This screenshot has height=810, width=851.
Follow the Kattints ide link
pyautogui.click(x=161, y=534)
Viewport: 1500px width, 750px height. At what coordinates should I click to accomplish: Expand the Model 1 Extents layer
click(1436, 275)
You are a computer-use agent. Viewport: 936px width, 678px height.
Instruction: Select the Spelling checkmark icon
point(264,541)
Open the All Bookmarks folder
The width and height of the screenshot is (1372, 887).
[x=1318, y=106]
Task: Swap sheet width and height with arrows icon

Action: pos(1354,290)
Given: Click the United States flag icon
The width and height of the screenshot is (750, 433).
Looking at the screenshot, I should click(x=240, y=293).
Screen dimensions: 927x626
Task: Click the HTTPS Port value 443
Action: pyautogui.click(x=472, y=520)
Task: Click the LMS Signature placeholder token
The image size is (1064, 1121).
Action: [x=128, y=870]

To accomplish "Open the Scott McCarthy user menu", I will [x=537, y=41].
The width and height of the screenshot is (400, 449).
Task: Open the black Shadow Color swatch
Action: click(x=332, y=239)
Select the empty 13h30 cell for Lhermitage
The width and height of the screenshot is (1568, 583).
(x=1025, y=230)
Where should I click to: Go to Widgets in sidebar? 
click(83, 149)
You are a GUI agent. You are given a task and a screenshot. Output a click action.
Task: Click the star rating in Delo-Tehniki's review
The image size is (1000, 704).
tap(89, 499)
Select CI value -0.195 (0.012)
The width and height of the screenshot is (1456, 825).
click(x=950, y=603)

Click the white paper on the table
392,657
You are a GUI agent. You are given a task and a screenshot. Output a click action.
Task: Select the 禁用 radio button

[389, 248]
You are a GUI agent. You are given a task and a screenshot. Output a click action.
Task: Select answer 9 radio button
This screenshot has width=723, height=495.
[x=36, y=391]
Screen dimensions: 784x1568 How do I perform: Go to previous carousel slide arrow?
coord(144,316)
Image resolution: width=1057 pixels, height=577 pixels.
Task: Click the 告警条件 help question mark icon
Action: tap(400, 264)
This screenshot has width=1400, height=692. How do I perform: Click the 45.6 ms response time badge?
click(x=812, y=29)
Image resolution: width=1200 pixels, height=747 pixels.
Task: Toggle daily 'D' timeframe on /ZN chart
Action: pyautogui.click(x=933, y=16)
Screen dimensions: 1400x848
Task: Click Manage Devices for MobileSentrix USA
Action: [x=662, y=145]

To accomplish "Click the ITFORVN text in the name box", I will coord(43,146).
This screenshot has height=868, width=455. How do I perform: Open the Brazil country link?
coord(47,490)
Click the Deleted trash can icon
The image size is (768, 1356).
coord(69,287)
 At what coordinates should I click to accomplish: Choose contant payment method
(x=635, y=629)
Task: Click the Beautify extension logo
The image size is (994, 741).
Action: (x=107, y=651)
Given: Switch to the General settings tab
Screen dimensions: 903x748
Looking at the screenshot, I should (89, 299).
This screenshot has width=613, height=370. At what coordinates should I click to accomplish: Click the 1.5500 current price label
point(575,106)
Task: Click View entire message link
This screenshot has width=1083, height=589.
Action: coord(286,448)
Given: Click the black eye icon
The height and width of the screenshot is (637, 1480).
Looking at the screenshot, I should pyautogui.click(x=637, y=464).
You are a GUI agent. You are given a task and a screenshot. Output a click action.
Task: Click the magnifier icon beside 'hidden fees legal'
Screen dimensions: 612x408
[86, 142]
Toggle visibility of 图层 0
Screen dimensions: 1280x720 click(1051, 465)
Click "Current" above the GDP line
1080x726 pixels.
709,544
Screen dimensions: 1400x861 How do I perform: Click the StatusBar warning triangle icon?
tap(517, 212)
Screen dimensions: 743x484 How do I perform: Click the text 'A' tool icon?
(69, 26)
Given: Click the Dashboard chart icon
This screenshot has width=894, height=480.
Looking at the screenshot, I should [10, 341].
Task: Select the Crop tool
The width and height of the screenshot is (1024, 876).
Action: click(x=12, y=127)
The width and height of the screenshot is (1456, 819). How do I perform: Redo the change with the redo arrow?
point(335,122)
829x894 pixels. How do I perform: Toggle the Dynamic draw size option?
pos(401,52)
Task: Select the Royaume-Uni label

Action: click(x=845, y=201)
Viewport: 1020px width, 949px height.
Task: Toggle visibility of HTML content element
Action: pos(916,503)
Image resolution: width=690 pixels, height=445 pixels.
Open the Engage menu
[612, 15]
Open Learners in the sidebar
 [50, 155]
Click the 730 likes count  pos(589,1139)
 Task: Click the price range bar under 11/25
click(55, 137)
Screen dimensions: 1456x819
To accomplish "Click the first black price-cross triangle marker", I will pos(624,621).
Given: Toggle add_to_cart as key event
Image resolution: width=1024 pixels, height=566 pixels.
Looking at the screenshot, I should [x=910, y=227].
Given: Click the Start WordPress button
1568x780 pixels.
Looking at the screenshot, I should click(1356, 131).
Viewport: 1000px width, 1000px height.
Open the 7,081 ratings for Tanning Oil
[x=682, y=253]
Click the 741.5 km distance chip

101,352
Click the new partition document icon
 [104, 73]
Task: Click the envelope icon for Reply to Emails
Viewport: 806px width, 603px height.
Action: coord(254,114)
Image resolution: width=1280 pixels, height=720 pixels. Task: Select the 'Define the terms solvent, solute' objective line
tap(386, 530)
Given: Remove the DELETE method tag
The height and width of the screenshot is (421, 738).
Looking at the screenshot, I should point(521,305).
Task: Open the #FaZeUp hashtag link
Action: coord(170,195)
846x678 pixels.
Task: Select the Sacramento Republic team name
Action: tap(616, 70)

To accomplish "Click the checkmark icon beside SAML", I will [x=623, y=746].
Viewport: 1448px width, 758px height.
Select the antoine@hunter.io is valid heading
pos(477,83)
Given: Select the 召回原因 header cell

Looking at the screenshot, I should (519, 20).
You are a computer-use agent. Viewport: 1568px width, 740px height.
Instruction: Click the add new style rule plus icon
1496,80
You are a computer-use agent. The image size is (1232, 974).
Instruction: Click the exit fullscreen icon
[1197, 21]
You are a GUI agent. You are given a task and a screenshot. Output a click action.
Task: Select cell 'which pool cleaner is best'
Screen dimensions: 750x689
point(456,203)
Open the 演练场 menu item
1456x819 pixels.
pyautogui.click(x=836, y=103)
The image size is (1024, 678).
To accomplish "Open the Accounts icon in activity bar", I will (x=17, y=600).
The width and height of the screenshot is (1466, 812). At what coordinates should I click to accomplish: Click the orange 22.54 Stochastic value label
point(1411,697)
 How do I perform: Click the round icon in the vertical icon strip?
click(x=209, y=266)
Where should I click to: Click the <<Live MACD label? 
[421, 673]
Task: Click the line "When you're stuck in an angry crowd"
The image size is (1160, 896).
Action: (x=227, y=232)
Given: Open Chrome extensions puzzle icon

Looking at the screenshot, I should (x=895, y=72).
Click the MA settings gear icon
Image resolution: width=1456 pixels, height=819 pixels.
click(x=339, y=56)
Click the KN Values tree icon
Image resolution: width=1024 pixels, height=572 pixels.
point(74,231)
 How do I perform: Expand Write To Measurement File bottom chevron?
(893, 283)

******************************

▸ **WHAT THE TASK ASKS**:
Repeat all of the material above line for line, with no changes.

▸ **CORRECT ANSWER**:
This screenshot has height=810, width=851.
Follow the Kattints ide link
pyautogui.click(x=161, y=534)
Viewport: 1500px width, 750px height. At what coordinates should I click to accomplish: Expand the Model 1 Extents layer
click(1436, 275)
You are a computer-use agent. Viewport: 936px width, 678px height.
Instruction: Select the Spelling checkmark icon
point(264,541)
Open the All Bookmarks folder
The width and height of the screenshot is (1372, 887).
[x=1318, y=106]
Task: Swap sheet width and height with arrows icon

Action: pos(1354,290)
Given: Click the United States flag icon
The width and height of the screenshot is (750, 433).
Looking at the screenshot, I should click(x=240, y=293).
Screen dimensions: 927x626
Task: Click the HTTPS Port value 443
Action: pyautogui.click(x=472, y=520)
Task: Click the LMS Signature placeholder token
The image size is (1064, 1121).
Action: [x=128, y=870]

To accomplish "Open the Scott McCarthy user menu", I will [x=537, y=41].
The width and height of the screenshot is (400, 449).
Task: Open the black Shadow Color swatch
Action: click(x=332, y=239)
Select the empty 13h30 cell for Lhermitage
The width and height of the screenshot is (1568, 583).
(x=1025, y=230)
Where should I click to: Go to Widgets in sidebar? 
click(83, 149)
You are a GUI agent. You are given a task and a screenshot. Output a click action.
Task: Click the star rating in Delo-Tehniki's review
The image size is (1000, 704).
tap(89, 499)
Select CI value -0.195 (0.012)
The width and height of the screenshot is (1456, 825).
click(x=950, y=603)

Click the white paper on the table
392,657
You are a GUI agent. You are given a task and a screenshot. Output a click action.
Task: Select the 禁用 radio button

[389, 248]
You are a GUI agent. You are given a task and a screenshot. Output a click action.
Task: Select answer 9 radio button
This screenshot has width=723, height=495.
[x=36, y=391]
Screen dimensions: 784x1568 How do I perform: Go to previous carousel slide arrow?
coord(144,316)
Image resolution: width=1057 pixels, height=577 pixels.
Task: Click the 告警条件 help question mark icon
Action: tap(400, 264)
This screenshot has width=1400, height=692. How do I perform: Click the 45.6 ms response time badge?
click(x=812, y=29)
Image resolution: width=1200 pixels, height=747 pixels.
Task: Toggle daily 'D' timeframe on /ZN chart
Action: pyautogui.click(x=933, y=16)
Screen dimensions: 1400x848
Task: Click Manage Devices for MobileSentrix USA
Action: [x=662, y=145]

To accomplish "Click the ITFORVN text in the name box", I will coord(43,146).
This screenshot has height=868, width=455. How do I perform: Open the Brazil country link?
coord(47,490)
Click the Deleted trash can icon
The image size is (768, 1356).
coord(69,287)
 At what coordinates should I click to accomplish: Choose contant payment method
(x=635, y=629)
Task: Click the Beautify extension logo
The image size is (994, 741).
Action: (x=107, y=651)
Given: Switch to the General settings tab
Screen dimensions: 903x748
Looking at the screenshot, I should (89, 299).
This screenshot has width=613, height=370. At what coordinates should I click to accomplish: Click the 1.5500 current price label
point(575,106)
Task: Click View entire message link
This screenshot has width=1083, height=589.
Action: coord(286,448)
Given: Click the black eye icon
The height and width of the screenshot is (637, 1480).
Looking at the screenshot, I should pyautogui.click(x=637, y=464).
You are a GUI agent. You are given a task and a screenshot. Output a click action.
Task: Click the magnifier icon beside 'hidden fees legal'
Screen dimensions: 612x408
[86, 142]
Toggle visibility of 图层 0
Screen dimensions: 1280x720 click(1051, 465)
Click "Current" above the GDP line
1080x726 pixels.
709,544
Screen dimensions: 1400x861 How do I perform: Click the StatusBar warning triangle icon?
tap(517, 212)
Screen dimensions: 743x484 How do I perform: Click the text 'A' tool icon?
(69, 26)
Given: Click the Dashboard chart icon
This screenshot has width=894, height=480.
Looking at the screenshot, I should [10, 341].
Task: Select the Crop tool
The width and height of the screenshot is (1024, 876).
Action: click(x=12, y=127)
The width and height of the screenshot is (1456, 819). How do I perform: Redo the change with the redo arrow?
point(335,122)
829x894 pixels. How do I perform: Toggle the Dynamic draw size option?
pos(401,52)
Task: Select the Royaume-Uni label

Action: click(x=845, y=201)
Viewport: 1020px width, 949px height.
Task: Toggle visibility of HTML content element
Action: pos(916,503)
Image resolution: width=690 pixels, height=445 pixels.
Open the Engage menu
[612, 15]
Open Learners in the sidebar
 [50, 155]
Click the 730 likes count  pos(589,1139)
 Task: Click the price range bar under 11/25
click(55, 137)
Screen dimensions: 1456x819
To accomplish "Click the first black price-cross triangle marker", I will pos(624,621).
Given: Toggle add_to_cart as key event
Image resolution: width=1024 pixels, height=566 pixels.
Looking at the screenshot, I should [x=910, y=227].
Given: Click the Start WordPress button
1568x780 pixels.
Looking at the screenshot, I should click(1356, 131).
Viewport: 1000px width, 1000px height.
Open the 7,081 ratings for Tanning Oil
[x=682, y=253]
Click the 741.5 km distance chip

101,352
Click the new partition document icon
 [104, 73]
Task: Click the envelope icon for Reply to Emails
Viewport: 806px width, 603px height.
Action: coord(254,114)
Image resolution: width=1280 pixels, height=720 pixels. Task: Select the 'Define the terms solvent, solute' objective line
tap(386, 530)
Given: Remove the DELETE method tag
The height and width of the screenshot is (421, 738).
Looking at the screenshot, I should point(521,305).
Task: Open the #FaZeUp hashtag link
Action: coord(170,195)
846x678 pixels.
Task: Select the Sacramento Republic team name
Action: tap(616, 70)

To accomplish "Click the checkmark icon beside SAML", I will [x=623, y=746].
Viewport: 1448px width, 758px height.
Select the antoine@hunter.io is valid heading
pos(477,83)
Given: Select the 召回原因 header cell

Looking at the screenshot, I should (519, 20).
You are a computer-use agent. Viewport: 1568px width, 740px height.
Instruction: Click the add new style rule plus icon
1496,80
You are a computer-use agent. The image size is (1232, 974).
Instruction: Click the exit fullscreen icon
[1197, 21]
You are a GUI agent. You are given a task and a screenshot. Output a click action.
Task: Select cell 'which pool cleaner is best'
Screen dimensions: 750x689
point(456,203)
Open the 演练场 menu item
1456x819 pixels.
pyautogui.click(x=836, y=103)
The image size is (1024, 678).
To accomplish "Open the Accounts icon in activity bar", I will (x=17, y=600).
The width and height of the screenshot is (1466, 812). At what coordinates should I click to accomplish: Click the orange 22.54 Stochastic value label
point(1411,697)
 How do I perform: Click the round icon in the vertical icon strip?
click(x=209, y=266)
Where should I click to: Click the <<Live MACD label? 
[421, 673]
Task: Click the line "When you're stuck in an angry crowd"
The image size is (1160, 896).
Action: (x=227, y=232)
Given: Open Chrome extensions puzzle icon

Looking at the screenshot, I should (x=895, y=72).
Click the MA settings gear icon
Image resolution: width=1456 pixels, height=819 pixels.
click(x=339, y=56)
Click the KN Values tree icon
Image resolution: width=1024 pixels, height=572 pixels.
point(74,231)
 How do I perform: Expand Write To Measurement File bottom chevron?
(893, 283)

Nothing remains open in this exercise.